INSTRUCTIONS FOR THE TASK: From the listing below, copy only the lines from the line that contains "Identify the click" to the line that contains "CEDEFOP on Twitter (51, 2180)", counting those two lines as part of the copy.

SUPPLIED MATERIAL:

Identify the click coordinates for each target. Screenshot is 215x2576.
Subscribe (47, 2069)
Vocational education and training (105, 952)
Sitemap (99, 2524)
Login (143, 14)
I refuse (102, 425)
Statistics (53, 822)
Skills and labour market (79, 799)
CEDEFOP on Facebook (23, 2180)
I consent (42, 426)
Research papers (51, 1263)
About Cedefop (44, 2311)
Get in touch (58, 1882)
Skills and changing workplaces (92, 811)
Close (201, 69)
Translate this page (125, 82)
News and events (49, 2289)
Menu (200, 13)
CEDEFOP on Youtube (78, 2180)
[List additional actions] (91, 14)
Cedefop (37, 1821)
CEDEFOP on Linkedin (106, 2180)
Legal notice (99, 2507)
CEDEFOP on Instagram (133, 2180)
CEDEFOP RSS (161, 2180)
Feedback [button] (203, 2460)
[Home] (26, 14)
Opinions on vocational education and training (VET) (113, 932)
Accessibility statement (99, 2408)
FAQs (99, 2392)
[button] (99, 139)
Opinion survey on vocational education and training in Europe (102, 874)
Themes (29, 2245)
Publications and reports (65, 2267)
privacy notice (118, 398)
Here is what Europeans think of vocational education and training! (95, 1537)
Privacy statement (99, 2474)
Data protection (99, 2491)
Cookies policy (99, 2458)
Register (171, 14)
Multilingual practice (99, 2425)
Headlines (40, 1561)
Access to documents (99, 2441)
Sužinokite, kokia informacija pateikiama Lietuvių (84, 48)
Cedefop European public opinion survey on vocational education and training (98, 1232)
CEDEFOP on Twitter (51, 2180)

---

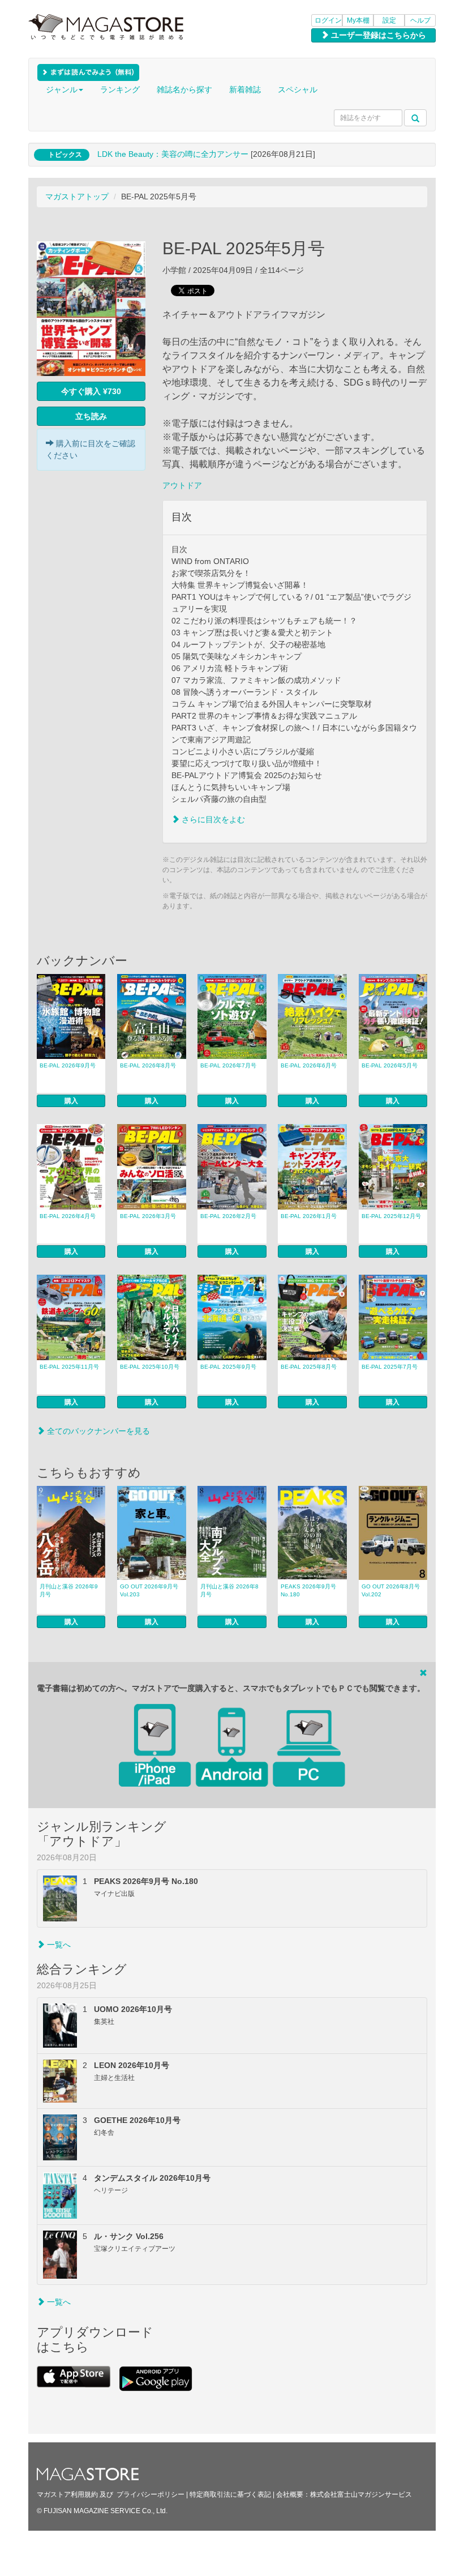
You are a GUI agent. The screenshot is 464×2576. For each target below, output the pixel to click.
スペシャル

==

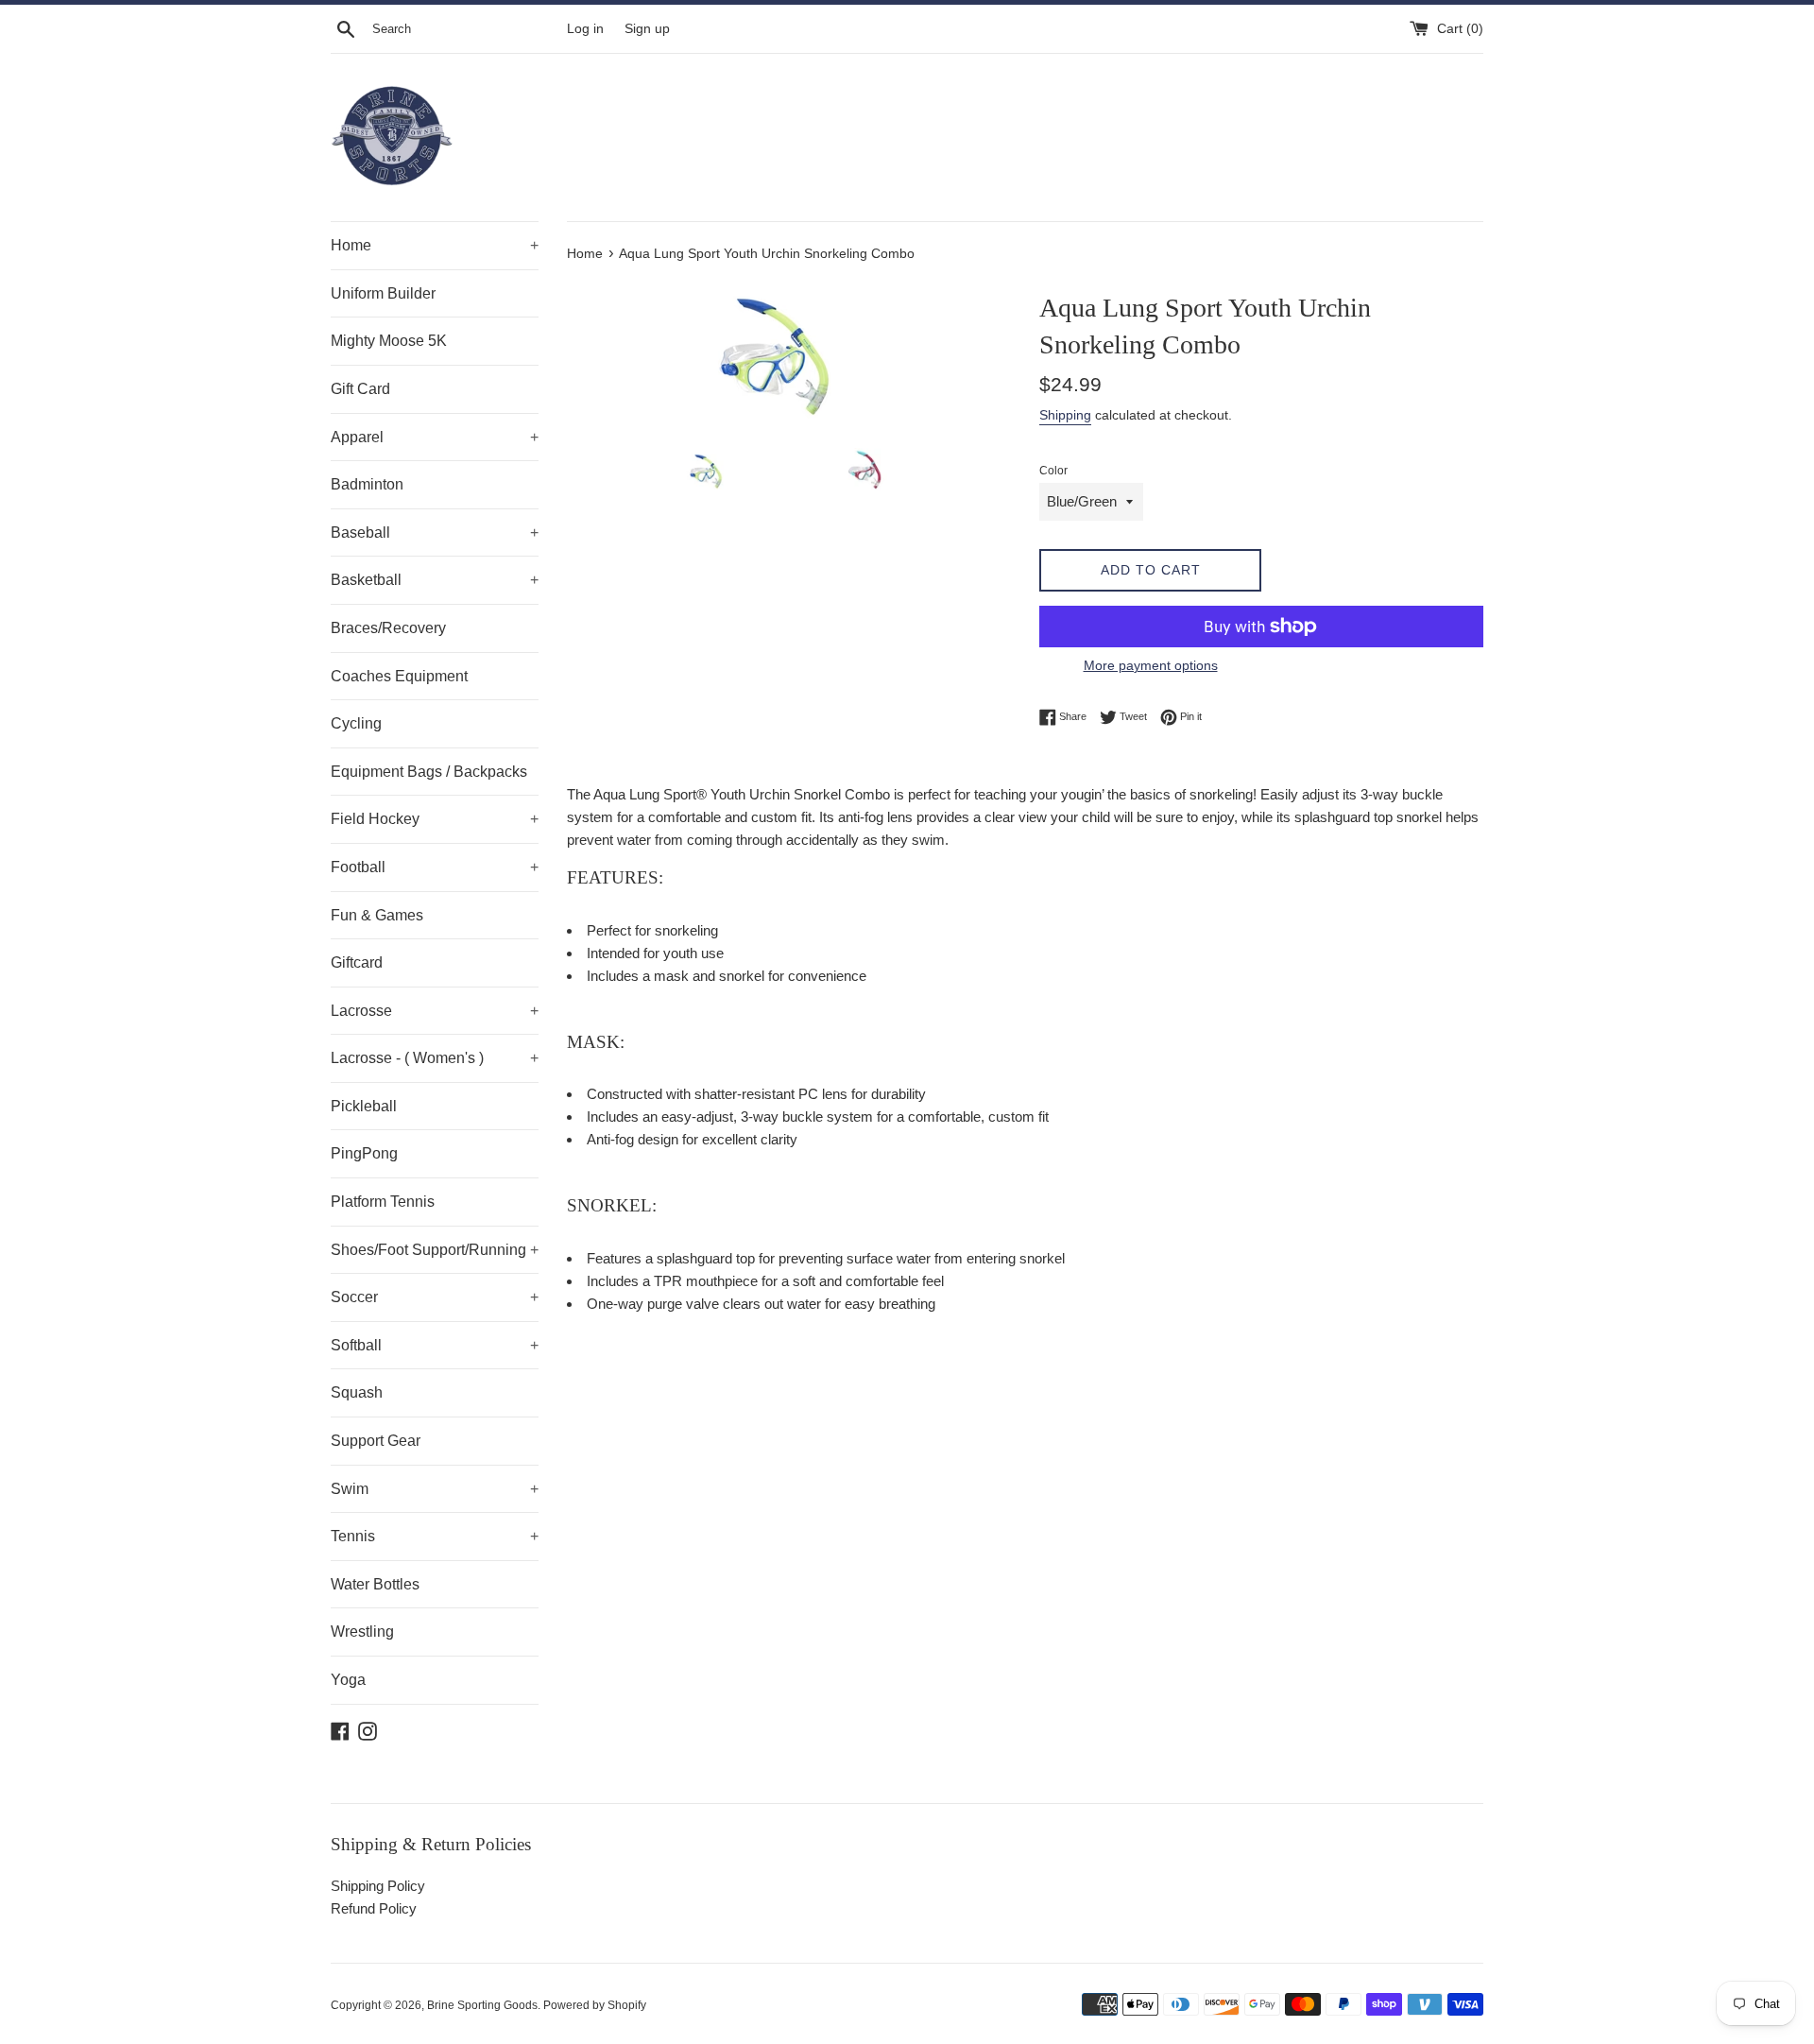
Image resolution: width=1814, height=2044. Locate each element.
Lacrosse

RESULT OF THIS EXERCISE:
Identify the click coordinates for each target. Screenshot is 215x2576.
Subscribe (47, 2069)
Vocational education and training (105, 952)
Sitemap (99, 2524)
Login (143, 14)
I refuse (102, 425)
Statistics (53, 822)
Skills and labour market (79, 799)
CEDEFOP on Facebook (23, 2180)
I consent (42, 426)
Research papers (51, 1263)
About Cedefop (44, 2311)
Get in touch (58, 1882)
Skills and changing workplaces (92, 811)
Close (201, 69)
Translate this page (125, 82)
News and events (49, 2289)
Menu (200, 13)
CEDEFOP on Youtube (78, 2180)
[List additional actions] (91, 14)
Cedefop (37, 1821)
CEDEFOP on Linkedin (106, 2180)
Legal notice (99, 2507)
CEDEFOP on Instagram (133, 2180)
CEDEFOP RSS (161, 2180)
Feedback [button] (203, 2460)
[Home] (26, 14)
Opinions on vocational education and training (VET) (113, 932)
Accessibility statement (99, 2408)
FAQs (99, 2392)
[button] (99, 139)
Opinion survey on vocational education and training in Europe (102, 874)
Themes (29, 2245)
Publications and reports (65, 2267)
privacy notice (118, 398)
Here is what Europeans think of vocational education and training! (95, 1537)
Privacy statement (99, 2474)
Data protection (99, 2491)
Cookies policy (99, 2458)
Register (171, 14)
Multilingual practice (99, 2425)
Headlines (40, 1561)
Access to documents (99, 2441)
Sužinokite, kokia informacija pateikiama Lietuvių (84, 48)
Cedefop European public opinion survey on vocational education and training (98, 1232)
CEDEFOP on Twitter (51, 2180)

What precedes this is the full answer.